Start of Material

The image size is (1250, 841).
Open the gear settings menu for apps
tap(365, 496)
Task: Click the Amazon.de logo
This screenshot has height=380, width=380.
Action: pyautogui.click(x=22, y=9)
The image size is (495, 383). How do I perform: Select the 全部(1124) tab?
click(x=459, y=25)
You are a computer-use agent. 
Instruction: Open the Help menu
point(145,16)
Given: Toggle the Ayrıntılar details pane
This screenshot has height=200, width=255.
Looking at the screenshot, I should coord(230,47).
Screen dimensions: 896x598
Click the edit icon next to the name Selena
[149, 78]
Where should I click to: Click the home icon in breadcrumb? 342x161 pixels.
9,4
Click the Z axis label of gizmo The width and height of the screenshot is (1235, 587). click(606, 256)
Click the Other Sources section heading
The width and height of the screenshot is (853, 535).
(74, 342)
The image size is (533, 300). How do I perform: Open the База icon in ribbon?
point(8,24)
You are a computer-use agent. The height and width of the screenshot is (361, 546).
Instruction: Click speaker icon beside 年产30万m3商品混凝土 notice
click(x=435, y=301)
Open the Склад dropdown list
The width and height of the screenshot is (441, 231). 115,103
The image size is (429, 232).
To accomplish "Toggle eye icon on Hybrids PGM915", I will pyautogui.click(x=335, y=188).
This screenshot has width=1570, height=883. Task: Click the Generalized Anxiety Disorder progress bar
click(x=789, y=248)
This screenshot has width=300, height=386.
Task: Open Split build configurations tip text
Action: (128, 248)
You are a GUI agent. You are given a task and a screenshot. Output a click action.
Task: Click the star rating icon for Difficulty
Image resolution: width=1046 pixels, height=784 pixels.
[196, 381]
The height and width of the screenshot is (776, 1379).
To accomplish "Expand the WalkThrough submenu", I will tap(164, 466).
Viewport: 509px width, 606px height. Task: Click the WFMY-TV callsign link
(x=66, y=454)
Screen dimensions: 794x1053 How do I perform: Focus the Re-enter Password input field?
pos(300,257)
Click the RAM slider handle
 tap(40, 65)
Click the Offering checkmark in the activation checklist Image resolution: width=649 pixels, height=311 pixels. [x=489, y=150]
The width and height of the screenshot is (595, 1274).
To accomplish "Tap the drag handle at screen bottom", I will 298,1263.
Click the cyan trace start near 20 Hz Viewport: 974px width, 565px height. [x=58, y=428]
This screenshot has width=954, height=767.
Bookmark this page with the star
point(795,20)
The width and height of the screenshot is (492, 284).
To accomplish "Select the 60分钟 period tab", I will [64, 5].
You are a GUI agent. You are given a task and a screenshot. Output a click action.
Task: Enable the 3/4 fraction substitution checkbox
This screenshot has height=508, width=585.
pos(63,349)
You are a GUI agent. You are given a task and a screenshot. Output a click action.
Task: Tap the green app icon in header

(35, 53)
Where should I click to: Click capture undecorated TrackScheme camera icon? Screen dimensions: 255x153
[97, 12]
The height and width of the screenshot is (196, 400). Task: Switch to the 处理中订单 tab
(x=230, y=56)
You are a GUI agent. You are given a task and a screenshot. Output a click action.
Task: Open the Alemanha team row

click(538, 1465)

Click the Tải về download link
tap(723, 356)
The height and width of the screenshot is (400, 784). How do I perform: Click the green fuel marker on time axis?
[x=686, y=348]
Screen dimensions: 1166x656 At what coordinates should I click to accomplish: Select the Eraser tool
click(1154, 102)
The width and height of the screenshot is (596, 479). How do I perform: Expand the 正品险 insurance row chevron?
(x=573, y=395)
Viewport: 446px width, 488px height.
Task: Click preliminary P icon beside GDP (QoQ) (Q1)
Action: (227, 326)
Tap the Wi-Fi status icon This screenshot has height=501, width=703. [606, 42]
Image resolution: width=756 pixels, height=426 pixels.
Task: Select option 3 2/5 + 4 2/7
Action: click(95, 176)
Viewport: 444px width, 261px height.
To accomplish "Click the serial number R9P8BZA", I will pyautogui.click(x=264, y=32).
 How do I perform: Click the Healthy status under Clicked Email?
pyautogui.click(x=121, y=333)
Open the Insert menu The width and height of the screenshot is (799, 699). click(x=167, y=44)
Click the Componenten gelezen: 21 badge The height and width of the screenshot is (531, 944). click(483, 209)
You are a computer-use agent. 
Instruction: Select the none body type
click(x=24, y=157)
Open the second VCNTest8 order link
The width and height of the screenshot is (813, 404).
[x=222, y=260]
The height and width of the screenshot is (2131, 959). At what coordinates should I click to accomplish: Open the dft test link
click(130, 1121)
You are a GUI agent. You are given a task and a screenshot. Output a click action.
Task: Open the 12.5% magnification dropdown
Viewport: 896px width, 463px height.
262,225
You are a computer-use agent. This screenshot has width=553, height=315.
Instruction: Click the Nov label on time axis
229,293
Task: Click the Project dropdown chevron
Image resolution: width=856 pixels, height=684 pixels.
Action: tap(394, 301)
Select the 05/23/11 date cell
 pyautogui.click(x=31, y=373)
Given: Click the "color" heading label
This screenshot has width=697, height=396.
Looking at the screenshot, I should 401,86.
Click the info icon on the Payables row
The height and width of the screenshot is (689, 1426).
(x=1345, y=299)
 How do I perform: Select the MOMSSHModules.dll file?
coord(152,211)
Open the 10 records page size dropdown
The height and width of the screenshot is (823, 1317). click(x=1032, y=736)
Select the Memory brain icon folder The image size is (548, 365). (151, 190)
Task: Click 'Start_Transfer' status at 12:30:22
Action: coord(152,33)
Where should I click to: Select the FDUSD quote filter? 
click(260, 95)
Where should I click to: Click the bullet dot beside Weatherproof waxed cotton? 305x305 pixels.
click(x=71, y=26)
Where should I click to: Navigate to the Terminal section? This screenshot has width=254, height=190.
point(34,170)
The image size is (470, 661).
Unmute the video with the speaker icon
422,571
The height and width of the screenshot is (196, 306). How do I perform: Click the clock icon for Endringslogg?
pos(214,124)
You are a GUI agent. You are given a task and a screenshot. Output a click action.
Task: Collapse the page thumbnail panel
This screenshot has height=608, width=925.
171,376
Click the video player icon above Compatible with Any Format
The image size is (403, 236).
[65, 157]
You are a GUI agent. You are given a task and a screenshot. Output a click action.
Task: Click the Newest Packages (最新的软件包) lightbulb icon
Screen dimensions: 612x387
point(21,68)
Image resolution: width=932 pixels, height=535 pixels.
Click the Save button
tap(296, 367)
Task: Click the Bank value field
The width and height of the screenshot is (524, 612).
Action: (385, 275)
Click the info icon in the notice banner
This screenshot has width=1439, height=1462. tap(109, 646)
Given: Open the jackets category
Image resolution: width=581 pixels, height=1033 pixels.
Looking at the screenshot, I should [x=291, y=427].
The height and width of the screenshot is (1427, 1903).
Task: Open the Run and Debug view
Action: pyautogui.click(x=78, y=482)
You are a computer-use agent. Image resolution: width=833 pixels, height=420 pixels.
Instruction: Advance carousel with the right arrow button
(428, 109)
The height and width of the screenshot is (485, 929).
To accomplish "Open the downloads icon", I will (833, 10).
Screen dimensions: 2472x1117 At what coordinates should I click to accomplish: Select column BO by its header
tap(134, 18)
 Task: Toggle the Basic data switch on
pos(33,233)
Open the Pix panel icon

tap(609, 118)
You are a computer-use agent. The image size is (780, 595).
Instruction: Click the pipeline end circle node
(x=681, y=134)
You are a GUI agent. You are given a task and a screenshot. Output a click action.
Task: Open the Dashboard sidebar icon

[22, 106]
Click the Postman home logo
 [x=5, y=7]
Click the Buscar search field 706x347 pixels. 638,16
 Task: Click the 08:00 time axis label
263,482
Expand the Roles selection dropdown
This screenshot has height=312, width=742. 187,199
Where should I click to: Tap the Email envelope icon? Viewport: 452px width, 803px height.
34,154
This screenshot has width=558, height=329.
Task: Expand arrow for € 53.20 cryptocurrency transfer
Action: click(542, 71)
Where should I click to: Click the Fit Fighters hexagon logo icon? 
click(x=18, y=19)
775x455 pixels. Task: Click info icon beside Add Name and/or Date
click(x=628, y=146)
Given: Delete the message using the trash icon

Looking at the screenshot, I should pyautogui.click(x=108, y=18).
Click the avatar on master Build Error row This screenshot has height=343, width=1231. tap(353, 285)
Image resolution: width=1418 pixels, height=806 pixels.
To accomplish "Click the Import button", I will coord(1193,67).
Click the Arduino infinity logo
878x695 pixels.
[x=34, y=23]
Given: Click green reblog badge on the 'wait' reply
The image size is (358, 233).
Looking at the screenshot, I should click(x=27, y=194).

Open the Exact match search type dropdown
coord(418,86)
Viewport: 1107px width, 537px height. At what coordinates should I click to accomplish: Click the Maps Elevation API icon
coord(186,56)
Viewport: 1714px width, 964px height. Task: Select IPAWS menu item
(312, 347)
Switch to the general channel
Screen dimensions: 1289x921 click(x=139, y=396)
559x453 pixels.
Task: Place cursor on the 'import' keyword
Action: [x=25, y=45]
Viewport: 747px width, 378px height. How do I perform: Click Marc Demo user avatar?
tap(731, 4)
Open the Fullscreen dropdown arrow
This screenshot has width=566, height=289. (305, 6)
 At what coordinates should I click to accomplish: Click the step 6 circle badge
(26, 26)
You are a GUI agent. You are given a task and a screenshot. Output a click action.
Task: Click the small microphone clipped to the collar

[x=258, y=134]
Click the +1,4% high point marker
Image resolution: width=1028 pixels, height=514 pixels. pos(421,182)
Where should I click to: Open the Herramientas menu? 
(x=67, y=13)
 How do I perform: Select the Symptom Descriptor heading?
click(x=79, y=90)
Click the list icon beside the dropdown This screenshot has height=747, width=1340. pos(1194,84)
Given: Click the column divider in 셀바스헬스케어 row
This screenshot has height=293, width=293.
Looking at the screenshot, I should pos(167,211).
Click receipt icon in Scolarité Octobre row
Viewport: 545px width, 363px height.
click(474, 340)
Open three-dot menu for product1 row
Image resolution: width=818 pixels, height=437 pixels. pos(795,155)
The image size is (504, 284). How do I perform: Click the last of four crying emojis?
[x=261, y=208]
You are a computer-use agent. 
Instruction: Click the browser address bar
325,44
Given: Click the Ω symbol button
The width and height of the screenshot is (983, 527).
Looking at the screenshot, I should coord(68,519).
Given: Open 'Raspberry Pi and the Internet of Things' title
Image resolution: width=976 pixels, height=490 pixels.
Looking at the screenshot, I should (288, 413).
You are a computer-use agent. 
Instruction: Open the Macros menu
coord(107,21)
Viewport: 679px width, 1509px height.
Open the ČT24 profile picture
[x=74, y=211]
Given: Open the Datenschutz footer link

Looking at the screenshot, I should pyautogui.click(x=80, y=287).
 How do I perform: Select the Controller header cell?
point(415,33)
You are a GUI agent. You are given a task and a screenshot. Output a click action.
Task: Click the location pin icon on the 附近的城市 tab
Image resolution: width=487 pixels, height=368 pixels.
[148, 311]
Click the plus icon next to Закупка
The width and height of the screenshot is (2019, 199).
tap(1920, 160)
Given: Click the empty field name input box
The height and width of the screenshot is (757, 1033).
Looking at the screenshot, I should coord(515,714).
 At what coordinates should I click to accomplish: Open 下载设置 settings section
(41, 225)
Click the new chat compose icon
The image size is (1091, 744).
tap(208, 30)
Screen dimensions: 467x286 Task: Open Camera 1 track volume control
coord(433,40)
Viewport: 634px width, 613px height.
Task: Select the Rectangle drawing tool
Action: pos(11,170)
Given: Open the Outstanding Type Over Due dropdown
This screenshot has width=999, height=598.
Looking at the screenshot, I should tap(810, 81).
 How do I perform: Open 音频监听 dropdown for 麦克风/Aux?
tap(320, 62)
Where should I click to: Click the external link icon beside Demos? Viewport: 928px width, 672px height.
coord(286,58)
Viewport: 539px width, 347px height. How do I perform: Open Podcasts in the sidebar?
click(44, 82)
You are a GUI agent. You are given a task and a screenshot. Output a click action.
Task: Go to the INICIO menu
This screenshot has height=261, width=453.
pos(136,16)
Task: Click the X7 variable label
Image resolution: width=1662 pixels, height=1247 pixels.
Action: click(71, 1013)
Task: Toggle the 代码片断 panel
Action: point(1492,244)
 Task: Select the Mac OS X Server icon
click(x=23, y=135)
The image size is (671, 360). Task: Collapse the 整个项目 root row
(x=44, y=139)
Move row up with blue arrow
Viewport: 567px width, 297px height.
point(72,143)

End of Material

• _Your instructions_:
Format everything from the row containing "The height and width of the screenshot is (776, 1379)." down to the row containing "Click the cyan" as a JSON list of strings, with one string per line and blank lines left out.

• _Exercise response_:
[
  "The height and width of the screenshot is (776, 1379).",
  "To accomplish \"Expand the WalkThrough submenu\", I will tap(164, 466).",
  "Viewport: 509px width, 606px height. Task: Click the WFMY-TV callsign link",
  "(x=66, y=454)",
  "Screen dimensions: 794x1053 How do I perform: Focus the Re-enter Password input field?",
  "pos(300,257)",
  "Click the RAM slider handle",
  " tap(40, 65)",
  "Click the Offering checkmark in the activation checklist Image resolution: width=649 pixels, height=311 pixels. [x=489, y=150]",
  "The width and height of the screenshot is (595, 1274).",
  "To accomplish \"Tap the drag handle at screen bottom\", I will 298,1263.",
  "Click the cyan trace start near 20 Hz Viewport: 974px width, 565px height. [x=58, y=428]"
]